Comparative analysis of oral microbiome in molar-incisor-hypomineralization vs healthy age-matched controls

Abstract

Molar-incisor-hypomineralization (MIH) is one of the most challenging dental diseases in children. While the association of oral microbiomes with caries and periodontitis has been studied thoroughly, limited data on the microbial composition in MIH and its clinical significance exist. This cross-sectional study aimed to compare the supragingival plaque microbiome between children and adolescents affected by MIH and a healthy age-matched control group. Ninety-five patients aged 7-17 years were recruited at the Department of Conservative Dentistry, Heidelberg University Hospital. The final sample included 29 participants with a confirmed diagnosis of MIH, treated preventively and restoratively, and 35 orally healthy controls. Clinical data were obtained, and supragingival plaque samples were collected using OMNIgene ORAL OMR-110 (DNA Genotek Inc.), followed by 16S rRNA amplicon sequencing. The microbiome composition was analyzed using α-diversity (Shannon index) and evenness (Pielou index), with group differences assessed using permutational multivariate analysis of variance (PERMANOVA) and MaAsLin2. The overall microbiome composition showed mostly similarities between both groups (PERMANOVA: R² = 0.019, P-value = 0.287), indicating no major dysbiosis. However, a significant decrease in α-diversity and evenness was observed with an increasing number of MIH-affected teeth. Pronounced positive correlations were found between ASV0055 (Streptococcus spp.), caries experience, and MIH severity. ASV0100 (Mannheimia sp.) increased significantly with the increasing number of MIH-affected teeth, whereas ASV0053 (Bergeyella sp.) decreased with higher caries experience. In summary, the oral microbiome of children and adolescents with MIH exhibits no significant differences from healthy children and adolescents of the same age group. Depending on MIH severity, the presence of early plaque-forming species and cariogenic biofilm may increase, requiring intensive, tailored preventive care and appropriate restorative treatment to achieve microbial homeostasis.

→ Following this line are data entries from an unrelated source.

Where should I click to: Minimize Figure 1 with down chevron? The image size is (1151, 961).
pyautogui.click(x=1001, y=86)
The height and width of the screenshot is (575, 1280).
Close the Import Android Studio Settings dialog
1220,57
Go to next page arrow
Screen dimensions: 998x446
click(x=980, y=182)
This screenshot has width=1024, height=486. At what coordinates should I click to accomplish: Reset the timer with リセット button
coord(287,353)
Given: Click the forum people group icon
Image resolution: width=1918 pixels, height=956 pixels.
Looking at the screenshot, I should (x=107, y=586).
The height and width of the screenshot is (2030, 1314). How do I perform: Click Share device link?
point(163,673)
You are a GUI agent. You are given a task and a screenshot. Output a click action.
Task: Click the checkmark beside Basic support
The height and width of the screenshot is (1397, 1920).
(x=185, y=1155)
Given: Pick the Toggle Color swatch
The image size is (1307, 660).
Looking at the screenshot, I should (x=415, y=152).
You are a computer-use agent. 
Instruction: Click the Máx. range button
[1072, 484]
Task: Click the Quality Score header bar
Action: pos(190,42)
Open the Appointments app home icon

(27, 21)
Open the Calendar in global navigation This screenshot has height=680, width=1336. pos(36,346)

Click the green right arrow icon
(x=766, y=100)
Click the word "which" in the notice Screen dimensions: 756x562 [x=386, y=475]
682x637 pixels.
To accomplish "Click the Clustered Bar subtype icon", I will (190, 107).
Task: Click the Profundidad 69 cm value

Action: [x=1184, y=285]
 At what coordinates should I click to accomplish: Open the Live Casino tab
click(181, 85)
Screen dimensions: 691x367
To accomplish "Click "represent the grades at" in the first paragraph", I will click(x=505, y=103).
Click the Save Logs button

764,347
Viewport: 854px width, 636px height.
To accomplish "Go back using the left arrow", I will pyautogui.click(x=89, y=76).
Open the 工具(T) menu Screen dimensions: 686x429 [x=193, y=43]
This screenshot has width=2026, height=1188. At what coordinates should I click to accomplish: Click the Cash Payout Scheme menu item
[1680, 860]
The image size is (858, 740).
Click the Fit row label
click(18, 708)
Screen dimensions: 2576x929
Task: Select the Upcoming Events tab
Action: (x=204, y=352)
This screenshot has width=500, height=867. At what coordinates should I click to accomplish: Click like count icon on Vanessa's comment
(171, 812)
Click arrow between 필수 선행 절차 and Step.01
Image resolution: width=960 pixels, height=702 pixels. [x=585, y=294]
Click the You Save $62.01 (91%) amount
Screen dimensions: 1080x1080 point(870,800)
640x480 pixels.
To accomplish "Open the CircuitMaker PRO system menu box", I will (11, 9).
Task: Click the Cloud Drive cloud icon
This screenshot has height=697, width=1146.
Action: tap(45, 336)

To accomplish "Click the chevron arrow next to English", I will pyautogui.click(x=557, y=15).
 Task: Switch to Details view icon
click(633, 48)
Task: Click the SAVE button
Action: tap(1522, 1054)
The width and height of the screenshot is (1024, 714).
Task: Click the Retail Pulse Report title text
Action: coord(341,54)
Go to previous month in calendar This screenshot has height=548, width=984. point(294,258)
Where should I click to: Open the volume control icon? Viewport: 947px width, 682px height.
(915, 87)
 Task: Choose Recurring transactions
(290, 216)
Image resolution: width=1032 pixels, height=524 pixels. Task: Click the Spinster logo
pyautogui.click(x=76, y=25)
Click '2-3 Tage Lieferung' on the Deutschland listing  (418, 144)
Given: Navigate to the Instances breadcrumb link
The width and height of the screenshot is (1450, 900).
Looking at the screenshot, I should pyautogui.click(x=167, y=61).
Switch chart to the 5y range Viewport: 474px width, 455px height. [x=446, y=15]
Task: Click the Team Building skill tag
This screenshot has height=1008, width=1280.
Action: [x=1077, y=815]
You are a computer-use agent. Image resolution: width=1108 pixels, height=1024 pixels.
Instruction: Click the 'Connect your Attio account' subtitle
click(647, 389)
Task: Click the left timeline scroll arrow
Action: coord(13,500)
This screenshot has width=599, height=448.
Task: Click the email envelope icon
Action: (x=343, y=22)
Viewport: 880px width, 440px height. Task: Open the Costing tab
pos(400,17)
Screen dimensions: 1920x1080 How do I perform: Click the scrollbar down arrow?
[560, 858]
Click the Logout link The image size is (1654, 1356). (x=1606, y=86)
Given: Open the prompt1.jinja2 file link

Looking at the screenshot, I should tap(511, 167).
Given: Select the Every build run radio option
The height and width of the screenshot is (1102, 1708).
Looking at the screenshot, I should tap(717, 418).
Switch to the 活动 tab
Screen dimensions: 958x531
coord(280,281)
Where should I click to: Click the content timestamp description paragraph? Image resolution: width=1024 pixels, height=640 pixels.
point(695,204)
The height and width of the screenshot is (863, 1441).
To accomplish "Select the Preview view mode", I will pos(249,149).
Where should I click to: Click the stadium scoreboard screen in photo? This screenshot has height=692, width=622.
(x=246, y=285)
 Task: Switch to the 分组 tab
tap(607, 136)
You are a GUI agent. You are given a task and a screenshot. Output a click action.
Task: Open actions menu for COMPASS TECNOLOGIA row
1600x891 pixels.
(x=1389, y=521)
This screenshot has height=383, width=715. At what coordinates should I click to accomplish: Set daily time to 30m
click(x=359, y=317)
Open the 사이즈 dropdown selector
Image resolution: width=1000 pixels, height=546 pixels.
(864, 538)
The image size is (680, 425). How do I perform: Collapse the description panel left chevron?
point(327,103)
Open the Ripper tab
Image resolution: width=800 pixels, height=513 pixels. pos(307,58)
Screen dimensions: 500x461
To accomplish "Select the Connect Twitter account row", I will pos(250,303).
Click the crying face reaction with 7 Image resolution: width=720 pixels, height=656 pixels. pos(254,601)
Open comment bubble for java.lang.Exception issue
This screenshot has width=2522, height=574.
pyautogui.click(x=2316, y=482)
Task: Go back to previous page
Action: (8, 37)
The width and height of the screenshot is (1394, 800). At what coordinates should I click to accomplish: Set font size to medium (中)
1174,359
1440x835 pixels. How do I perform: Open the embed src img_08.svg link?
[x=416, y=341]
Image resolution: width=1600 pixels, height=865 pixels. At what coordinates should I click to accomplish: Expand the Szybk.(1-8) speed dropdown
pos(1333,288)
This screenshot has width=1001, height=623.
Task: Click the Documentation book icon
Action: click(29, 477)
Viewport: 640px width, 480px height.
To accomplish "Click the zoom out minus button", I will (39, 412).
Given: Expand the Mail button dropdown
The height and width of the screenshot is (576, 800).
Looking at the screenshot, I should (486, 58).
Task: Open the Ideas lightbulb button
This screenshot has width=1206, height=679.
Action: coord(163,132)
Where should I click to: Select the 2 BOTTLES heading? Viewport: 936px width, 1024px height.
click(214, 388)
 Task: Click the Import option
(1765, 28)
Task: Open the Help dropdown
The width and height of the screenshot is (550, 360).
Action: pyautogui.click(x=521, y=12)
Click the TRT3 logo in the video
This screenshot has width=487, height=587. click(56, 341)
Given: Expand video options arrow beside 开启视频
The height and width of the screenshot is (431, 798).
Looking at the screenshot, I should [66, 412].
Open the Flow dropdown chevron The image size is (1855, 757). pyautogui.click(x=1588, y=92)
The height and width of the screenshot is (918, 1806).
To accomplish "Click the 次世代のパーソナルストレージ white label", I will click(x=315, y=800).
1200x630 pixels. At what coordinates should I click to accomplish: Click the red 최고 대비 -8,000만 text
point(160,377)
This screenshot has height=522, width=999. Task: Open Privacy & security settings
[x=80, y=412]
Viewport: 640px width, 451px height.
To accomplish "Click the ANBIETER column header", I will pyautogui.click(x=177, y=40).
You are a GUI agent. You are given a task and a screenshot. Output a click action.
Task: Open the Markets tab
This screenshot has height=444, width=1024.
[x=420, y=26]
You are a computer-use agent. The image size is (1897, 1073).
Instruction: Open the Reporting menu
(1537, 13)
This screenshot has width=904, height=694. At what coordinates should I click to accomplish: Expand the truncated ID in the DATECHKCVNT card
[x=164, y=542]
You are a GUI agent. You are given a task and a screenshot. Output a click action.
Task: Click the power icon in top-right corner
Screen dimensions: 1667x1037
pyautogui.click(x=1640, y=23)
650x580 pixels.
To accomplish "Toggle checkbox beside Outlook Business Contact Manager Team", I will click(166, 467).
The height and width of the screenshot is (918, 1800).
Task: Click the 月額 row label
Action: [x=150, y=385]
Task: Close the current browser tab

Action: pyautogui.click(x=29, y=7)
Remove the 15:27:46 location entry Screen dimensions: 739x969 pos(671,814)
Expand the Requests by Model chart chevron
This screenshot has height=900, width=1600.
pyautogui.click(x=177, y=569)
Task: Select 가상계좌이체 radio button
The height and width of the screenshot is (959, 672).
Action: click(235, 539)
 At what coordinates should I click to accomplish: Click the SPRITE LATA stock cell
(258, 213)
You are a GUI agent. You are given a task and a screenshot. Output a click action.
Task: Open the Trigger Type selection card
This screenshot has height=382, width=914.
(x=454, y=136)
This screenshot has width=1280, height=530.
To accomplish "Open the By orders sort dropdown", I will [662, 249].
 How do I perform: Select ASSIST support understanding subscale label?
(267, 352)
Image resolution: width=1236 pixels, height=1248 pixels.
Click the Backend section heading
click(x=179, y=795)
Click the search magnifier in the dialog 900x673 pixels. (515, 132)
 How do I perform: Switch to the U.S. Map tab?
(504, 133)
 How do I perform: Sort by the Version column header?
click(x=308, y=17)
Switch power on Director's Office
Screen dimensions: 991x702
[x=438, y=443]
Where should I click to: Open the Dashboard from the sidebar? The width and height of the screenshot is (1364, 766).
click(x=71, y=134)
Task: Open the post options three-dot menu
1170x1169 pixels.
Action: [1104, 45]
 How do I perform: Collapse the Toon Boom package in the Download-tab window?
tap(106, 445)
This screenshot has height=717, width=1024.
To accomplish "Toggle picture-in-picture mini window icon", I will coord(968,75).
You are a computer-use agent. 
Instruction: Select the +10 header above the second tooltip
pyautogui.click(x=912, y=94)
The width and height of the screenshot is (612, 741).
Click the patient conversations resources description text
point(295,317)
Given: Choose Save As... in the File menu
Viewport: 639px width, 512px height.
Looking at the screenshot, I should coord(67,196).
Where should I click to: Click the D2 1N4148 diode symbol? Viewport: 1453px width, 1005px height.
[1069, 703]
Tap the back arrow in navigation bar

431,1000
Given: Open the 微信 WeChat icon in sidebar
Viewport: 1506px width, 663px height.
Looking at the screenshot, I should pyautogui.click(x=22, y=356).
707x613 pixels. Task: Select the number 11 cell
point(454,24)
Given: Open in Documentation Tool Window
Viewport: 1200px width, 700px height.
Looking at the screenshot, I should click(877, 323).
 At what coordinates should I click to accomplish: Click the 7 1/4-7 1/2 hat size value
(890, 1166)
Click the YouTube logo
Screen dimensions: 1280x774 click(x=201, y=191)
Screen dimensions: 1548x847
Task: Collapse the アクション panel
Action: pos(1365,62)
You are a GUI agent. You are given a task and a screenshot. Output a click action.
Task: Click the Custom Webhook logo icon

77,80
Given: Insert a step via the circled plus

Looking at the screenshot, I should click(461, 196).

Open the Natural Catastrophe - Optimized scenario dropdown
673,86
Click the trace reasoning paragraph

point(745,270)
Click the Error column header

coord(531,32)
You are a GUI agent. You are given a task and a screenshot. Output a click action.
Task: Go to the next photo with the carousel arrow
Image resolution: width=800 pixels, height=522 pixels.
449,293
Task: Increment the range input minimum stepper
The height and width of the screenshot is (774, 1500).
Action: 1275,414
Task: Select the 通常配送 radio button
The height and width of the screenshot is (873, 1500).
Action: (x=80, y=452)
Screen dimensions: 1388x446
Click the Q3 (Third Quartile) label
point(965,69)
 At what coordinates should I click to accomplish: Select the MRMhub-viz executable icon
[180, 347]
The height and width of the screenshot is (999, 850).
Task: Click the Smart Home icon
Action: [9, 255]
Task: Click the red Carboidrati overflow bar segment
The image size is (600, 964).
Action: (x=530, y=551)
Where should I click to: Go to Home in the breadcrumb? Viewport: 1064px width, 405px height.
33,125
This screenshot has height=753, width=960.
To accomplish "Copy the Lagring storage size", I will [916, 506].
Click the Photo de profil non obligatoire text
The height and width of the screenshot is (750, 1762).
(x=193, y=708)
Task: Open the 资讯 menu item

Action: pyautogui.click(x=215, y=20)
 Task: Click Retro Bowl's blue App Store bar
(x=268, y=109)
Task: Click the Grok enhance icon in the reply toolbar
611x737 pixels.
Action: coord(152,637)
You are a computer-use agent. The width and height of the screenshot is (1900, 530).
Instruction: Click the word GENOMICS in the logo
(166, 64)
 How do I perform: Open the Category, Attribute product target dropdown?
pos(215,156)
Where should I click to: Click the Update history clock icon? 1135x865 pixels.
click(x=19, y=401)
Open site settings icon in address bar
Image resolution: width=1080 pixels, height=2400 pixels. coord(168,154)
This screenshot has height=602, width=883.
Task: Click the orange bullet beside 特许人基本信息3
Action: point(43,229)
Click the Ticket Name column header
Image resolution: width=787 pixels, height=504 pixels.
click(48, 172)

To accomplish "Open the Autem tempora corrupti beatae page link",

Importance: Molar-incisor-hypomineralization (MIH) represents a significant burden for affected children and adolescents, playing an increasingly important role in pediatric dentistry worldwide. Despite its high global prevalence, data on the microbiome of MIH patients remains limited. This study is the first to compare the oral microbiome composition of MIH patients with a healthy control group, making a significant contribution to pediatric dentistry and microbiology. Our results indicate that the oral microbiome of children with MIH is similar to that of healthy children of the same age. Although this structural anomaly predisposes patients to caries, effective preventive and restorative treatments can help maintain microbial homeostasis. However, MIH-affected children remain high-risk patients, as the disease severity may reduce microbial diversity. Furthermore, the increased abundance of Streptococcus spp. in MIH patients indicates a higher caries susceptibility, emphasizing the need for targeted dental care focusing on plaque control and topical fluoride use.

Keywords: Streptococcus; dental plaque; human microbiome; oral microbiome.

Fig 1

Overview of the microbiome structure at the species level in supragingival plaque samples from MIH (n = 29) and control (n = 35) groups and its association with clinical parameters. Shown is a two-way clustered heatmap of the 36 most abundant bacterial species (rows). The dendrograms at the top and left display the hierarchical clustering of samples and bacterial taxa, respectively. Shorter branch heights indicate greater similarity between clusters, revealing an overlap in the microbial structure between MIH and control groups. The color key and relevant clinical parameters (indicated by color codes) are presented on the right, showing caries experience by means of the DMF-T index, the number of MIH-affected teeth (Number_MIH), the plaque index (PCR), and the bleeding index (GBI). Clinical parameters presented in the figure are detailed in Table 1.

Fig 2

Relative abundance of Streptococcus sp. in the MIH and control groups. Bar plots showing the difference in relative abundance (Y-axis) of Streptococcus sp. between the MIH and control group (X-axis).

Fig 3

Correlation-based network visualizing pairwise correlations between specific ASVs, α-diversity index, and clinical parameters. Each edge stands for a considerable (Spearman’s ρ > 0.45or ρ < −0.45) and significant (P < 0.05) correlation. The different colors indicate positive (green) and negative (red) correlations. The size of the edge indicates the ρ-value; the bigger the edge, the stronger the association.

Fig 4

Bacterial diversity. (A) The boxplot of the Shannon index presents the differences in α-diversity between the MIH (n = 29) and control groups (n = 35). (B) α-Diversity based on the Shannon index (Y-axis) in correlation with the number of MIH-affected teeth (Number_MIH; X-axis) assessed for the MIH and control groups (Number_MIH = 0).